[George Borrow and His Circle by Clement King Shorter]@TWC D-Link book
George Borrow and His Circle

CHAPTER V
8/17

Once again did the anxious sisters see Betsy emerge from the house, with more faltering steps this time, but still inwardly praying, and slowly, tremblingly, they saw her take up the watch, and the deed was done.

She never afterwards regretted it, though it was a bitter pang to her when she collected her eighty-six children in the garden at Earlham and bade them farewell, and though she wrote in her journal as a bride, 'I cried heartily on leaving Norwich; the very stones in the street were dear to me.' In 1803--the year of Borrow's birth--John Gurney became a partner in the great London Bank of Overend and Gurney, and his son, Joseph John, in that same year went up to Oxford.

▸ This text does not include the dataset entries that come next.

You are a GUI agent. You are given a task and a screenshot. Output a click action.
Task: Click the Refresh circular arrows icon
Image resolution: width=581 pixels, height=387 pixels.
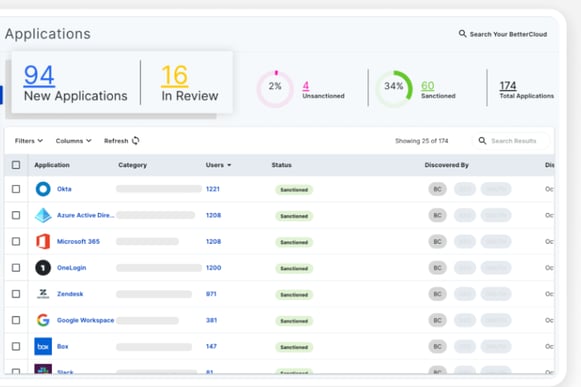tap(136, 141)

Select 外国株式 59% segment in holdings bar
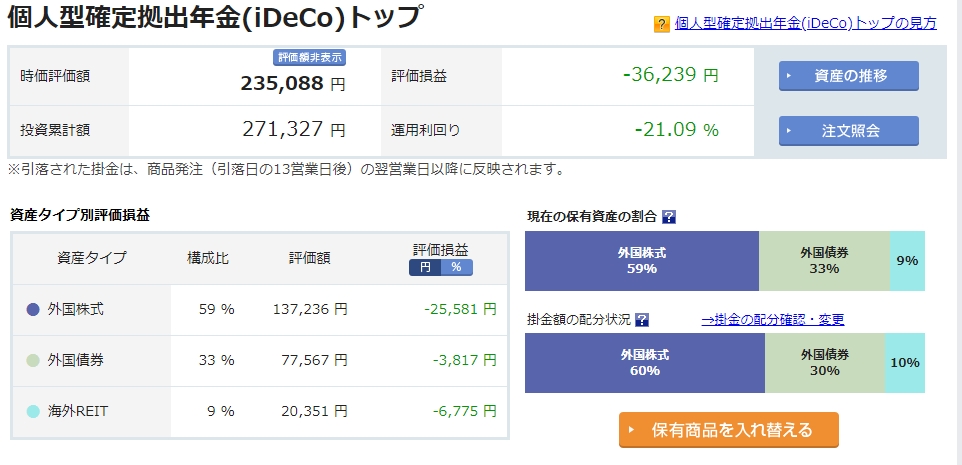[641, 261]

In 1809 Joseph returned to take his place in the bank, and to preside over the family of unmarried sisters at Earlham, father and mother being dead, and many members of the family distributed.

Incidentally, we are told by Mr.Hare that the Gurneys of Earlham at this time drove out with four black horses, and that when Bishop Bathurst, Stanley's predecessor, required horses for State occasions to drive him to the cathedral, he borrowed these, and the more modest episcopal horses took the Quaker family to their meeting-house.
It does not come within the scope of this book, discursive as I choose to make it, to trace the fortunes of these eleven remarkable Gurney children, or even of Borrow's momentary acquaintance, Joseph John Gurney.

His residence at Earlham, and his life of philanthropy, are a romance in a way, although one wonders whether if the name of Gurney had not been associated with so much of virtue and goodness the crash that came long after Joseph John Gurney's death would have been quite so full of affliction for a vast multitude.